◆ **What is needed**
Scan the records below and report how many lines include the string "watermark"; the number alone will do.

*** Opening of The records ***

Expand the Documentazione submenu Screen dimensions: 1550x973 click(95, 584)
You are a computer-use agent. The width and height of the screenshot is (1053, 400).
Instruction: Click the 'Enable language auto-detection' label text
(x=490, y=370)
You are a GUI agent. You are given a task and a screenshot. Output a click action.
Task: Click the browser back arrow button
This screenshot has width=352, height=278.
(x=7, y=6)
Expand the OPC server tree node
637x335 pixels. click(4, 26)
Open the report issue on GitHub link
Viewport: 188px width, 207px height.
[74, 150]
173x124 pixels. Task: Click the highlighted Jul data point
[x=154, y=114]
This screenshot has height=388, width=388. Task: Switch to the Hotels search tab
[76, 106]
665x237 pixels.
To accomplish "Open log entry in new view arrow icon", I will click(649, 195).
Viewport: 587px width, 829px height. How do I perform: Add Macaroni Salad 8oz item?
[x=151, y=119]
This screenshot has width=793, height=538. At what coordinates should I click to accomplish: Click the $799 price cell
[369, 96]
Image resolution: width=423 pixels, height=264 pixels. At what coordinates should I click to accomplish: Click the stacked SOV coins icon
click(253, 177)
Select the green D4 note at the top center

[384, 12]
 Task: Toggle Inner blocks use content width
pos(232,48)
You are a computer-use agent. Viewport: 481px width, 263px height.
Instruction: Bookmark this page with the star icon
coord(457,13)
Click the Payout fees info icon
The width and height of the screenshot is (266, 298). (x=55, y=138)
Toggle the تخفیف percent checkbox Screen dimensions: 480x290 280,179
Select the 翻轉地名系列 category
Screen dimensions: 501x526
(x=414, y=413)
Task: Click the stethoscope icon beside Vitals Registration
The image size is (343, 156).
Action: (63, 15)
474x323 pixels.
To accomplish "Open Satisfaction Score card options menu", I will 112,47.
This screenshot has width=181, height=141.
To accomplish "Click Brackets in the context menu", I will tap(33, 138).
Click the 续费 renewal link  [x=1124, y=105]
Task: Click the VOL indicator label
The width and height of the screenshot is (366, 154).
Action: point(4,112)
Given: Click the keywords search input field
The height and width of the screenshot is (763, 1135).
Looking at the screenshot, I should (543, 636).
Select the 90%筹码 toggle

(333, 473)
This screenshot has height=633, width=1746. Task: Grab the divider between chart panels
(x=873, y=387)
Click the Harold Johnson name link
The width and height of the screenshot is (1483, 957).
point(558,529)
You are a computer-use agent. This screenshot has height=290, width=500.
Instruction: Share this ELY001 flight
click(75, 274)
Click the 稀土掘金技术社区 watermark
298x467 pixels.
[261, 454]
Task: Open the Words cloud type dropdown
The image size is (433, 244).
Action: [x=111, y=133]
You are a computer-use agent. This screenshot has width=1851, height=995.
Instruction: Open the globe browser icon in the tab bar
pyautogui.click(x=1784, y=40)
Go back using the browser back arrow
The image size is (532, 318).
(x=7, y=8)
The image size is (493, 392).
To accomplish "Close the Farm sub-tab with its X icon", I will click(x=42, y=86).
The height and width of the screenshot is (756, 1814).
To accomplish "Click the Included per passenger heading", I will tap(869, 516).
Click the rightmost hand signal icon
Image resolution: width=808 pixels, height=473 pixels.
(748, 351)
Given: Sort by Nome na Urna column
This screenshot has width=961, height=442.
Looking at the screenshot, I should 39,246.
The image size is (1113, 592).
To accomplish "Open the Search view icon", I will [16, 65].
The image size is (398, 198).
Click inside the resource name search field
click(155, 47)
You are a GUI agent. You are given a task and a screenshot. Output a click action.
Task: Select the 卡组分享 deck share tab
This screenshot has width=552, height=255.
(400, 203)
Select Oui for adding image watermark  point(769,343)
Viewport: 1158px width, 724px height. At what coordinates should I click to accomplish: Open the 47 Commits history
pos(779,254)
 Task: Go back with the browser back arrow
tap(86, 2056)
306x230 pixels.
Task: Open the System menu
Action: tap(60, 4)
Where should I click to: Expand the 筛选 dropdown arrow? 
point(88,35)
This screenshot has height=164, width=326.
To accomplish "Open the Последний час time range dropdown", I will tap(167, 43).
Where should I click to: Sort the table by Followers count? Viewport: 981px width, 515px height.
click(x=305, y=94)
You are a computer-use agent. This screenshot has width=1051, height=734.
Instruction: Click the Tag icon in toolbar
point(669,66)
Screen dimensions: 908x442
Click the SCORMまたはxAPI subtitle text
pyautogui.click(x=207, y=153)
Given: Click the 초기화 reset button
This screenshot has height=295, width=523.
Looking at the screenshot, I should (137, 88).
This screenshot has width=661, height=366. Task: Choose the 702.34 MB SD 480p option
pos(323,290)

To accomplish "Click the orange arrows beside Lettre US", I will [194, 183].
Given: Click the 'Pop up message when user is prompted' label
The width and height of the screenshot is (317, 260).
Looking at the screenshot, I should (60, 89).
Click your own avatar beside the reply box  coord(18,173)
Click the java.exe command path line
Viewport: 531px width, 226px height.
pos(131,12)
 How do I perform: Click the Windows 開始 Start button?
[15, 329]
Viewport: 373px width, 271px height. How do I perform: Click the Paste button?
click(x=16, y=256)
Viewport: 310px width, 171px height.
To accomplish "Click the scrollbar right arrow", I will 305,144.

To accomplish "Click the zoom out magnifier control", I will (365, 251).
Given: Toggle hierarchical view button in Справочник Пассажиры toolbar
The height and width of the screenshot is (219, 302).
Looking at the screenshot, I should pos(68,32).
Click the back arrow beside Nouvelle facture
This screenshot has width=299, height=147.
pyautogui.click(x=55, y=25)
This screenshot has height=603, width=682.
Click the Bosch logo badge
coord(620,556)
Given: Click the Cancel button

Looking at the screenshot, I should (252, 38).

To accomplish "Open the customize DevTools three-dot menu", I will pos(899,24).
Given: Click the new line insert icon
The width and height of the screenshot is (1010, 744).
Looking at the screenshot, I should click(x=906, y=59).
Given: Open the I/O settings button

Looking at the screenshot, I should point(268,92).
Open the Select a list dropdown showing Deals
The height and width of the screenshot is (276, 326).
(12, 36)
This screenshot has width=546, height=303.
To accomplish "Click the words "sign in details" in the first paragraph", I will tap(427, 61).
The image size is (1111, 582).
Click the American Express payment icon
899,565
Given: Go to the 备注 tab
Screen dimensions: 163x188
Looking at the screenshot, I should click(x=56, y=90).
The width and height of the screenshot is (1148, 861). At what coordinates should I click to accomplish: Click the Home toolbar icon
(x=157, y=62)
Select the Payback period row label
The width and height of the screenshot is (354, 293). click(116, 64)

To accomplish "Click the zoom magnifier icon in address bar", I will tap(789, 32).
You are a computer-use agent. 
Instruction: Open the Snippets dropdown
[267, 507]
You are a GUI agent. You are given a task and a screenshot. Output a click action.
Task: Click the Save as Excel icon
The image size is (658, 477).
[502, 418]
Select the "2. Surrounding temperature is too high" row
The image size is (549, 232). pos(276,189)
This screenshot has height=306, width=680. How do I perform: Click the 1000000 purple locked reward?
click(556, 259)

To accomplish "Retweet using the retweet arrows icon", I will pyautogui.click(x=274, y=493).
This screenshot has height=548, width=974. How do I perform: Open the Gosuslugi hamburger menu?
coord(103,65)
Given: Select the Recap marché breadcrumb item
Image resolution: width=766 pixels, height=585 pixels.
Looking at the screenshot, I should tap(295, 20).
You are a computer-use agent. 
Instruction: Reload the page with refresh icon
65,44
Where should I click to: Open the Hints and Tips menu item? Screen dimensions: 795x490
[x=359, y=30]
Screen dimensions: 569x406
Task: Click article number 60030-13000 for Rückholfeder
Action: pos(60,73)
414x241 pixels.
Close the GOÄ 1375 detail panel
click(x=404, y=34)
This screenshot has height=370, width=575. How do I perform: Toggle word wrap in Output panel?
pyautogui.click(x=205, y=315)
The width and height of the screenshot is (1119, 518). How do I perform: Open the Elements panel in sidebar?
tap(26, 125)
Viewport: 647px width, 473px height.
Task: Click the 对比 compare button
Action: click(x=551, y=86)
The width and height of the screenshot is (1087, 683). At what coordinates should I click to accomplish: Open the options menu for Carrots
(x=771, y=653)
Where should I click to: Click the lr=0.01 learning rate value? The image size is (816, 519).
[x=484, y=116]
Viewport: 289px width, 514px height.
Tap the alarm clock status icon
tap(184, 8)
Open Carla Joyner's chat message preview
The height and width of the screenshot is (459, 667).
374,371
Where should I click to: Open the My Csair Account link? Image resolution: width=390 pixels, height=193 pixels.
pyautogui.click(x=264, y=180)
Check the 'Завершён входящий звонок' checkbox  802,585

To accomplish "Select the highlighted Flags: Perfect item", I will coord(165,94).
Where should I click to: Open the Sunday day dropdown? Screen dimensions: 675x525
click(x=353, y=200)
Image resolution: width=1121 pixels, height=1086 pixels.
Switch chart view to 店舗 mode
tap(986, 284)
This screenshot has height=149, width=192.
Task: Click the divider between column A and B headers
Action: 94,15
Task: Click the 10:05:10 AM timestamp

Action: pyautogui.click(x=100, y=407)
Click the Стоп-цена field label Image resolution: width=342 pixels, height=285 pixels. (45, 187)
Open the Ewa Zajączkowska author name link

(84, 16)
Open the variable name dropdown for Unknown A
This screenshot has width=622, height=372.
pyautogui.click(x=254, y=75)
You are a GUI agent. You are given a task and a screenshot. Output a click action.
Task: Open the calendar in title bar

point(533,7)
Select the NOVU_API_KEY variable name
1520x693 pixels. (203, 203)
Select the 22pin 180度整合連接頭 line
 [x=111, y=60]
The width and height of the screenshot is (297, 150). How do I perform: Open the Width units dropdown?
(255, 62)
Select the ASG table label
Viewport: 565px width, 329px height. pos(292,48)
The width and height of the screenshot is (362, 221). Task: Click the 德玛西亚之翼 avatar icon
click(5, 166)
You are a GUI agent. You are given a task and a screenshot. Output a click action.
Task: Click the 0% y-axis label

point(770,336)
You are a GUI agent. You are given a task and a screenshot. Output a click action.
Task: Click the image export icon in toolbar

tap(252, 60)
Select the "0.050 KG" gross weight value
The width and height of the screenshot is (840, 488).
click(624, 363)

*** Close of The records ***

◆ **Completed exercise**
2